Undoubtedly these three or four shows stood out for me. They were the first that sprung into mind when I began thinking about this list. The last took a little longer. I’d almost completely forgotten it, and yet, in its own way it was every bit as wonderful as the previous shows.
It’s not entirely my fault, Debbie Tucker Green’s Generations at Young Vic was only 40 minutes long. It was a seemingly simple piece of writing, presented fairly realistically in the round; a bustling extended family cooking in an African kitchen while a chorus of singers stood with the audience crammed around the edges. And yet, as I think I said at the time, I have rarely seen a show that resonated with so much loss.

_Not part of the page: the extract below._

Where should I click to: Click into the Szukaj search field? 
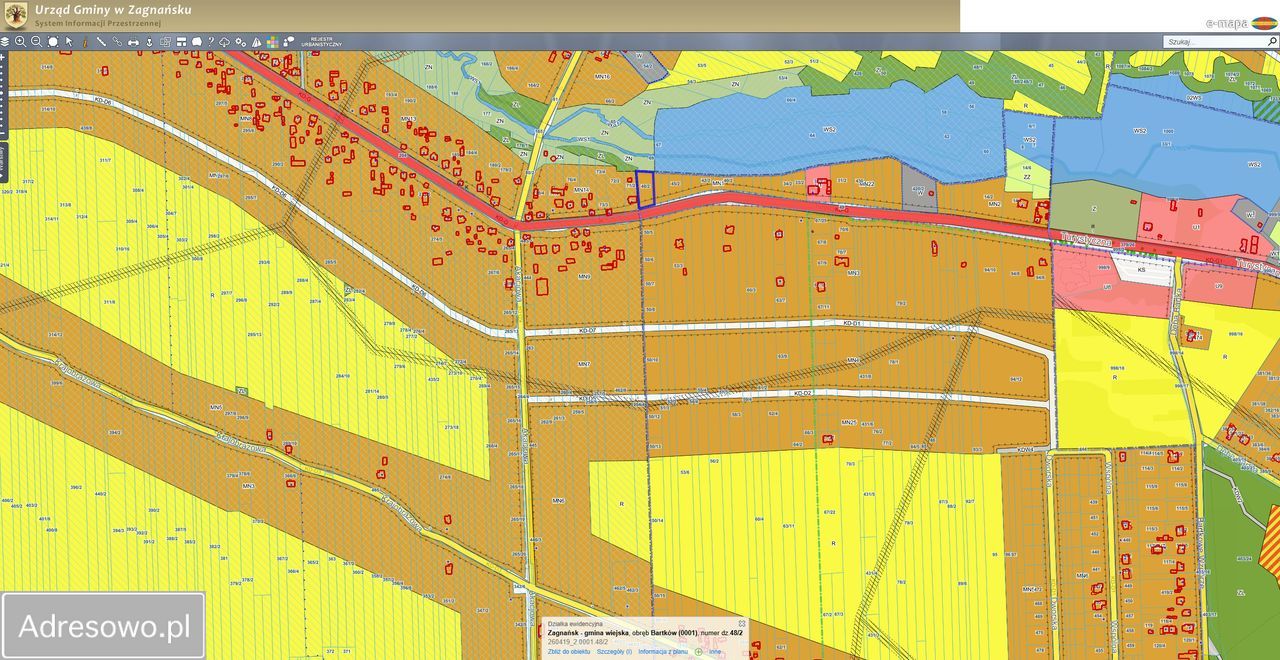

As a simple six or seven minute kitchen was repeated each time with a new member of the family missing, until the same once-crowded joyful scene was played out with only two mourning grandparents left, lines took on new sadness, spoke of new absences. It was a simple, hauntingly effective technique beautifully executed; you could feel the silences in the air. And again it was a show that in its intricate form, without mention of wars or famines or AIDS epidemics, said something profoundly political. Debbie Tucker Green, like Crimp, is undoubtedly a writer for theatre, with breathtaking love for and understanding of her medium.
And that’s it really. I also enjoyed Australian company Back to Back’s Small Metal Objects, Katie Mitchell’s Women of Troy and puppeteers Blind Summit’s loving homage to Charles Bukowski, Low Life. I wish I’d seen Uninvited Guest’s It is Like it Ought to be, Chris Goode’s Speed Death of the Radiant Child and Third Angel's Presumption but try as I might I was utterly useless at doing so.
Music-wise Jens Lekman, Andrew Bird and the National all released beautiful melancholy albums, full of lovely turns of phrase, sweet, simple melodies and some gorgeously lush arrangements. LCD Soundsystem were once again effortlessly catchy and clever, and Of Montreal, Animal Collective and Battles created amazing albums; bouncy, dense, infectious and utterly awesome.
And undoubtedly my favourite film of the year was David Fincher’s Zodiac; a grand, rambling saga following a series of gruesome murders in San Francisco. Masquerading as a simple detective thriller it slowly teased itself into a psychological study of obsession, it’s unstructured, sprawling style mimicking the futile attempts to ensnare the killer.
And in the New Year I’m mainly looking forward to the chance to actually stop boring people endlessly with the shows that I’m going to do and actually get up and do them. Hopefully we have a couple of things lined up in various corners of the South Coast and maybe one in London as well. We’ll see. It’s all very exciting and undoubtedly you lovely people will be the first to know when anything’s confirmed.